> _Supplied text_
<<<<

Grammar of data wrangling

Application exercise
Sugested answers

These are suggested answers to the application exercise. They may differ slightly from the code we developed in class and may not be complete. They’re provided after class to help review the application activity, but are not an alternative to working on the exercise and actively participating in class.

library(tidyverse)
library(scales)

hotels <- read_csv("https://raw.githubusercontent.com/rfordatascience/tidytuesday/master/data/2020/2020-02-11/hotels.csv")

Recreate the visualization from the slides.

hotels |>
  mutate(
    arrival_date = paste(arrival_date_year, arrival_date_month, arrival_date_day_of_month),
    arrival_date = ymd(arrival_date)
    ) |>
  group_by(hotel, arrival_date) |>
  summarise(mean_adr = mean(adr), .groups = "drop") |>
  ggplot(aes(x = arrival_date, y = mean_adr, group = hotel, color = hotel)) +
  geom_line() +
  scale_color_manual(values = c("cornsilk4", "deepskyblue3")) +
  scale_y_continuous(labels = label_dollar()) +
  labs(
    x = "Arrival date",
    y = "Mean average\ndaily rate (USD)",
    color = NULL,
    title = "Cost of daily hotel stay",
    subtitle = "July 2015 to August 2017",
    caption = "Source: Antonio, Almeida and Nunes (2019) | TidyTuesday"
  ) +
  theme_minimal() +
  theme(legend.position = c(0.15, 0.9))

>>>>

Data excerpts
<<<<

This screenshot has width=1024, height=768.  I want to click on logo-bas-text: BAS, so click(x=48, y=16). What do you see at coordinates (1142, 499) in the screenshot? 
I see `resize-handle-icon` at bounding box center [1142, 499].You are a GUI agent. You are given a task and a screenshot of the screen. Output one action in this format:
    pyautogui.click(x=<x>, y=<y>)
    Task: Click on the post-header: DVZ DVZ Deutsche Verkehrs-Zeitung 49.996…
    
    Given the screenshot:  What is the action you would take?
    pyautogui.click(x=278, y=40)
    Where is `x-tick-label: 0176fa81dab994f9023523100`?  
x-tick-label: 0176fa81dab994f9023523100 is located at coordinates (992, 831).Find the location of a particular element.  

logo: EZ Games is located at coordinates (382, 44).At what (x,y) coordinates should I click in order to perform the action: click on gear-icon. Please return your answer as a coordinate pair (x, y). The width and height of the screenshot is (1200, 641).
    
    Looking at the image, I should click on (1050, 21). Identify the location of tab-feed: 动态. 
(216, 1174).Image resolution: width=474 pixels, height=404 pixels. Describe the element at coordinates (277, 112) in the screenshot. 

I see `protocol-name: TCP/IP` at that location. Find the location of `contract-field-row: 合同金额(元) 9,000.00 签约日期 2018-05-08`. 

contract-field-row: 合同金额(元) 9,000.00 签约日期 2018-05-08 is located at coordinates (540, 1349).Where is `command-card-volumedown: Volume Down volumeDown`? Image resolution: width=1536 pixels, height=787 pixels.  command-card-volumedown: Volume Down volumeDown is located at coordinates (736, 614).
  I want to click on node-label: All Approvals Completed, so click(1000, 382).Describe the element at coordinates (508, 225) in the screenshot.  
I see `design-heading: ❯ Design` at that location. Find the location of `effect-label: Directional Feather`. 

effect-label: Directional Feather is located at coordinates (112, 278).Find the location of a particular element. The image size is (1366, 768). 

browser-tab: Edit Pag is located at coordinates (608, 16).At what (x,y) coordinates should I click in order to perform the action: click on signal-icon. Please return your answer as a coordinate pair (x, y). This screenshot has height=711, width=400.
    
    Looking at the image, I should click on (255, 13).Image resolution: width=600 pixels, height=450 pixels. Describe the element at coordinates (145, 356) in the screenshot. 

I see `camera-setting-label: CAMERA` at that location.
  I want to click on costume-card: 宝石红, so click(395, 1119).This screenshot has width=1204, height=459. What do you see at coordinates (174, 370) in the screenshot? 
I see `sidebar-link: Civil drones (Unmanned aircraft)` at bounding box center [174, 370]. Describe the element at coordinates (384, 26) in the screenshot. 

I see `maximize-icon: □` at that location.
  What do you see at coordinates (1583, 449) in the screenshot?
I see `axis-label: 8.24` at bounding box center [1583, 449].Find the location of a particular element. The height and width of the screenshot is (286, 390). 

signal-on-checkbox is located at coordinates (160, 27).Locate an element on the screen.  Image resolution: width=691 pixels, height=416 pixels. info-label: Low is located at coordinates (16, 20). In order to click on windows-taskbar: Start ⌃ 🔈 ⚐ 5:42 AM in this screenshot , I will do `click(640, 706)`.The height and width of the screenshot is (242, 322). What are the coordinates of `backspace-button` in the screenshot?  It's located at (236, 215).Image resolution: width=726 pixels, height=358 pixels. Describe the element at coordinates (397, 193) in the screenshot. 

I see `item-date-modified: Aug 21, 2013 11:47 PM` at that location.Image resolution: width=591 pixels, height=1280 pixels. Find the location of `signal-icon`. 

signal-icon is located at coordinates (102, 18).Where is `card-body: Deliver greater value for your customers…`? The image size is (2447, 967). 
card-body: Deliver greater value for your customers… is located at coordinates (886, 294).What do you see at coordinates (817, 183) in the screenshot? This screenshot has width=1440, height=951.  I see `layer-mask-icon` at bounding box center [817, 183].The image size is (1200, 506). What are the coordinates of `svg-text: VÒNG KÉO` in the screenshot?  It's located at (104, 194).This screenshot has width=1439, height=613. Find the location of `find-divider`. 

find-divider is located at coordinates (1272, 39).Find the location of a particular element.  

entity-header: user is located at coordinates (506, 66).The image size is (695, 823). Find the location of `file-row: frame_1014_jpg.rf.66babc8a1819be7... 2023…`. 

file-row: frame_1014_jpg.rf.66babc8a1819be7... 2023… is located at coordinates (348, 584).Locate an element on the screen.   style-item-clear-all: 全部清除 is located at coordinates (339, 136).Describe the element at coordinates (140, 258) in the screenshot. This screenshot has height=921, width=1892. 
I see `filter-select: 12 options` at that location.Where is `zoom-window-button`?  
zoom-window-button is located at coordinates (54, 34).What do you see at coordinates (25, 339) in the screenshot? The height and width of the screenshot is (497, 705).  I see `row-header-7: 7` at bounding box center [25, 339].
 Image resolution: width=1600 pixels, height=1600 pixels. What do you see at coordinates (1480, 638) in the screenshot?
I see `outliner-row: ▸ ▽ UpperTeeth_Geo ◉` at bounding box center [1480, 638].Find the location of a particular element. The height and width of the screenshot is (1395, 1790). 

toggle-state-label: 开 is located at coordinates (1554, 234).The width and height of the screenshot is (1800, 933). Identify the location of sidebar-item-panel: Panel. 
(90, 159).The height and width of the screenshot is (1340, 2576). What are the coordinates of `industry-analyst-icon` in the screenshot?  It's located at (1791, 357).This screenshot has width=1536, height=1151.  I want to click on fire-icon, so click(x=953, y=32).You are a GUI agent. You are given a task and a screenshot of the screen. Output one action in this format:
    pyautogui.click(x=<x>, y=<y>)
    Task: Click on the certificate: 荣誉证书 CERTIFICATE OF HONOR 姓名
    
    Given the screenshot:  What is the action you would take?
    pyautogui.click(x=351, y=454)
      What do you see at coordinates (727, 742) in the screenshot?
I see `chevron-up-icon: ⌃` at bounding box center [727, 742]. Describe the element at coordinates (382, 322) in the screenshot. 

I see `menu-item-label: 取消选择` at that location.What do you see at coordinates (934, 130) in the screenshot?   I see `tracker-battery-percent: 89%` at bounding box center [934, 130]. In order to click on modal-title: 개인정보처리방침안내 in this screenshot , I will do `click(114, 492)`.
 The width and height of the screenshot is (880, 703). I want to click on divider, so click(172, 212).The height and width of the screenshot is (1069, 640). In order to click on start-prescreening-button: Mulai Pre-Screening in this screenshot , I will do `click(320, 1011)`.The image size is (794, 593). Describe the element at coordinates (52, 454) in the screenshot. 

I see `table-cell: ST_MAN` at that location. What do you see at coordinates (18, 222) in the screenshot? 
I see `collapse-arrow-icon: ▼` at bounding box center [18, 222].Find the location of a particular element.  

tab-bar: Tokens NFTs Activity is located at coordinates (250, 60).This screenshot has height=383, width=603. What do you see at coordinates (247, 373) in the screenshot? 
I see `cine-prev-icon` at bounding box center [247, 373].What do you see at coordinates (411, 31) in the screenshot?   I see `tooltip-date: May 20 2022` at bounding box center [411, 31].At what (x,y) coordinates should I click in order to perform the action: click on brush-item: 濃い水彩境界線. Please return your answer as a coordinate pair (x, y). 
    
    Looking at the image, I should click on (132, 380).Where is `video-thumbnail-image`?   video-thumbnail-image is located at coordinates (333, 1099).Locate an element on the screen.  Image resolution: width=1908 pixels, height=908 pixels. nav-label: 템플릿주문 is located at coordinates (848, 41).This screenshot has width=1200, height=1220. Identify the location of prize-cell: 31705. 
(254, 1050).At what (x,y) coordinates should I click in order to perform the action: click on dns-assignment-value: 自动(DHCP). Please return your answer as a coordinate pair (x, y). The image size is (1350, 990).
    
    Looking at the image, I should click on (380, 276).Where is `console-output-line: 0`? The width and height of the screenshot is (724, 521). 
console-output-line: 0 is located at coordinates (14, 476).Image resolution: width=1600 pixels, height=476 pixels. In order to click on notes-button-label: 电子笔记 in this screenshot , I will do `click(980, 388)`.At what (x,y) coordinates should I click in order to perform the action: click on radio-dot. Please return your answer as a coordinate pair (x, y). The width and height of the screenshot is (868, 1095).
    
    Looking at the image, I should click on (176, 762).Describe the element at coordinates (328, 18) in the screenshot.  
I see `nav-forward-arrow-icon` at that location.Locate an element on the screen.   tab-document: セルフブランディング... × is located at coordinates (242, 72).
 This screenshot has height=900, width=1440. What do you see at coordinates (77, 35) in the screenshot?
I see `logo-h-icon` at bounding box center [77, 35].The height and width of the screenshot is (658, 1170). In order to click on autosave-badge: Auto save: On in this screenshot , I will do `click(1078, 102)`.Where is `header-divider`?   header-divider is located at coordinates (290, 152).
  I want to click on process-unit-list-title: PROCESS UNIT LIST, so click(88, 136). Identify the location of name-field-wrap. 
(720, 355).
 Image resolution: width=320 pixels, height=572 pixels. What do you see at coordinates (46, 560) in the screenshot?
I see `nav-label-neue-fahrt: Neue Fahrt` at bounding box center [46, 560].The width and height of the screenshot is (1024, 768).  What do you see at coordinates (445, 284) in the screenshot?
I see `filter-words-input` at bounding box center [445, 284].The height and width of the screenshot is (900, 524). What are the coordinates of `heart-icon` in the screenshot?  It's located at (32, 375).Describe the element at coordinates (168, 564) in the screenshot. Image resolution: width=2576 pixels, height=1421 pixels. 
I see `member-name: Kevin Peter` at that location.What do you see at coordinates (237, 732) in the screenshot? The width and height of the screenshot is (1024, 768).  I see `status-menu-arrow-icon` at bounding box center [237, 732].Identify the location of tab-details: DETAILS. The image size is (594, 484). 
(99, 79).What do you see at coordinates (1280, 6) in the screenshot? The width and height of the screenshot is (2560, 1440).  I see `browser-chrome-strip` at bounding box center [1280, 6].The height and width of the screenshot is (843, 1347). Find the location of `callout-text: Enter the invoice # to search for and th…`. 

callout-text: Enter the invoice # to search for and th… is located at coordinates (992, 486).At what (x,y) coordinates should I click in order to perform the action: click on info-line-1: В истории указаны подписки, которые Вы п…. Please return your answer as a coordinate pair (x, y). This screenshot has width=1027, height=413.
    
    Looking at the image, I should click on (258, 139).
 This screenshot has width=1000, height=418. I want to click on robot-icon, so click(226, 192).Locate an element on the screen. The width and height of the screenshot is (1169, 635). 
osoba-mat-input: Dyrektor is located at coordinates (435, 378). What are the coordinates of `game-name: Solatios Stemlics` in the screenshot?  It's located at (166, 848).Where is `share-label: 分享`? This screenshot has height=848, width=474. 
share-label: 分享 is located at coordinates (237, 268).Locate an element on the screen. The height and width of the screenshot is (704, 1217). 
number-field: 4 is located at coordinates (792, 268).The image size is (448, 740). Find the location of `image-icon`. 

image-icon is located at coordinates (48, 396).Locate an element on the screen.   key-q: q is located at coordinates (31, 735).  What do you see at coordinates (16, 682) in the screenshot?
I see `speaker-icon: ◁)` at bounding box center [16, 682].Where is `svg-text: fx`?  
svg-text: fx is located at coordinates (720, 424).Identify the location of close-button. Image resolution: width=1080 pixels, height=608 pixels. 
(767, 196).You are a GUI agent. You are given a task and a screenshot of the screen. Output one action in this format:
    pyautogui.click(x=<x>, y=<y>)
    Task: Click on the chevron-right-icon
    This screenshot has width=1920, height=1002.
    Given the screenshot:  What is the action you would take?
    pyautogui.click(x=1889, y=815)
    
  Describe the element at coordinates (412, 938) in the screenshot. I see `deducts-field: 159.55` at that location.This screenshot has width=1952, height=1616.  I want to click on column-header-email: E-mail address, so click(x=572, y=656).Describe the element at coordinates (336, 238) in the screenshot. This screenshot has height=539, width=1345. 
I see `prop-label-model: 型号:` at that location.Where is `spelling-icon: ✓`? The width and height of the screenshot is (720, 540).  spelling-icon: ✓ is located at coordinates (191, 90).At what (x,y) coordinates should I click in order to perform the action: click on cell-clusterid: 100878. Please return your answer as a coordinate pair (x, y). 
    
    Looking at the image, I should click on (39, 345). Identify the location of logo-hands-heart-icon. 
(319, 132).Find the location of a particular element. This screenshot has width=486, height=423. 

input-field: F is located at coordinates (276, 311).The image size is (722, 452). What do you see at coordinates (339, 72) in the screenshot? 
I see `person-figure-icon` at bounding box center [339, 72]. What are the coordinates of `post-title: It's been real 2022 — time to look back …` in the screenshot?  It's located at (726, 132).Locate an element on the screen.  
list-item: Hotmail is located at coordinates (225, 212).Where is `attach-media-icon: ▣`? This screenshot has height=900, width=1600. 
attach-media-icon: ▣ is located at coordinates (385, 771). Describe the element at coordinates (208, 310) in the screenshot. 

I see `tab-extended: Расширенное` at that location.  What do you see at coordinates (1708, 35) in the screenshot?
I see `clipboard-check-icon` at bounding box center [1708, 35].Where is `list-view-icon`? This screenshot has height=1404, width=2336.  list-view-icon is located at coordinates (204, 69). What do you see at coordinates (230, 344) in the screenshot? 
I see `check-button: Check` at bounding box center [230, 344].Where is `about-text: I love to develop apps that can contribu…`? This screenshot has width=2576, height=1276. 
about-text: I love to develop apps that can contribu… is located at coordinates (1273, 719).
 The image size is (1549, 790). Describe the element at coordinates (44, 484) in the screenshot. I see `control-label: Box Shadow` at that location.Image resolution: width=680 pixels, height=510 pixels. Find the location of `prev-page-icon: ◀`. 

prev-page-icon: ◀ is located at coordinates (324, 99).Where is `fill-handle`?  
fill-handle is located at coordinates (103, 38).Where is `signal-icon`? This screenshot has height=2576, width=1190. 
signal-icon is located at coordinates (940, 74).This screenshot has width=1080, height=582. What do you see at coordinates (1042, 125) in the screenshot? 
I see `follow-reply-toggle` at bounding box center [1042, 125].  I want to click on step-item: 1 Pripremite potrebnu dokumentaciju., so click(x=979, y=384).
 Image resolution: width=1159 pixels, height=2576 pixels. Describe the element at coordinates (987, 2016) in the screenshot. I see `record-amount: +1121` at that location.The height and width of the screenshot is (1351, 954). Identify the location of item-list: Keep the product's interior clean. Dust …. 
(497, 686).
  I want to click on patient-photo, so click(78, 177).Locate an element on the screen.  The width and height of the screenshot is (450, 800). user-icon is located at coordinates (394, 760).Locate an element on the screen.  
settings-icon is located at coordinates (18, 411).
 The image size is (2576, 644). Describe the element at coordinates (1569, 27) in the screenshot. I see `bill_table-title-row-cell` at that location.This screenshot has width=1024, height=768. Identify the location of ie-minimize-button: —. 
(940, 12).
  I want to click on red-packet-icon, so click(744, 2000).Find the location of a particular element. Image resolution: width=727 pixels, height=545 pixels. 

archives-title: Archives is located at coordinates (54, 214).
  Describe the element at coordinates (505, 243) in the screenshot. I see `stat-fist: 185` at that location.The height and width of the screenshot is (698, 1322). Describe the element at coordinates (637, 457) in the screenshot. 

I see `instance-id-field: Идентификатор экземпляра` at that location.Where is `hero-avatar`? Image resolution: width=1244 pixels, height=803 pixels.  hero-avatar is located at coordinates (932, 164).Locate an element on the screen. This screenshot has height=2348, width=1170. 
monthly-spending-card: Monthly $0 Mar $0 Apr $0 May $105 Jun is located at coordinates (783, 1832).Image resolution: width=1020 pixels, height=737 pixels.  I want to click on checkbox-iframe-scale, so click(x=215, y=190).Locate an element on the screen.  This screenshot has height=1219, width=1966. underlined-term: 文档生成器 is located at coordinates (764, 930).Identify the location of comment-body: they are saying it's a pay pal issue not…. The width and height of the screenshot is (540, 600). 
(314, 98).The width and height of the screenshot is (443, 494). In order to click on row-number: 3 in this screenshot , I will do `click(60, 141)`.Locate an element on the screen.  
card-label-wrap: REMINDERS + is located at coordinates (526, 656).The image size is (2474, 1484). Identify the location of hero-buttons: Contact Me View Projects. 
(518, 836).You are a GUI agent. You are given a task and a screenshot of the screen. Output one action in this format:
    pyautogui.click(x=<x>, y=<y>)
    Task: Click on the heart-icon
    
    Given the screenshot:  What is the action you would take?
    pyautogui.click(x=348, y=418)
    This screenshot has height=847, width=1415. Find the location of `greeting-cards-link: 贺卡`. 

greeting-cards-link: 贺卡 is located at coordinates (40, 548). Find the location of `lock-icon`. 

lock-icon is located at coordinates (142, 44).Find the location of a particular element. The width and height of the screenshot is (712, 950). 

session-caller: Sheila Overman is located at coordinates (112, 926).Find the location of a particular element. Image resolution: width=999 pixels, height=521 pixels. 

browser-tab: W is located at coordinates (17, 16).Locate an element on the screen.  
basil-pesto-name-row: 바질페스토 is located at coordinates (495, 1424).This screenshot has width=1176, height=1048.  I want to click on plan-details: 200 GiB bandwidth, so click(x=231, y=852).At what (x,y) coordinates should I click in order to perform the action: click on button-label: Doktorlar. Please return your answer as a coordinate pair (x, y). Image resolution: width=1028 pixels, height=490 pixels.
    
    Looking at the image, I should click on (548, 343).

>>>>

> _Problem to work on_
Write out the data wrangling exercise word for word from "library(tidyverse)" to "arrival_date = ymd(arrival_date)". You won't need any of the rows.

> _Written reply_
library(tidyverse)
library(scales)

hotels <- read_csv("https://raw.githubusercontent.com/rfordatascience/tidytuesday/master/data/2020/2020-02-11/hotels.csv")

Recreate the visualization from the slides.

hotels |>
  mutate(
    arrival_date = paste(arrival_date_year, arrival_date_month, arrival_date_day_of_month),
    arrival_date = ymd(arrival_date)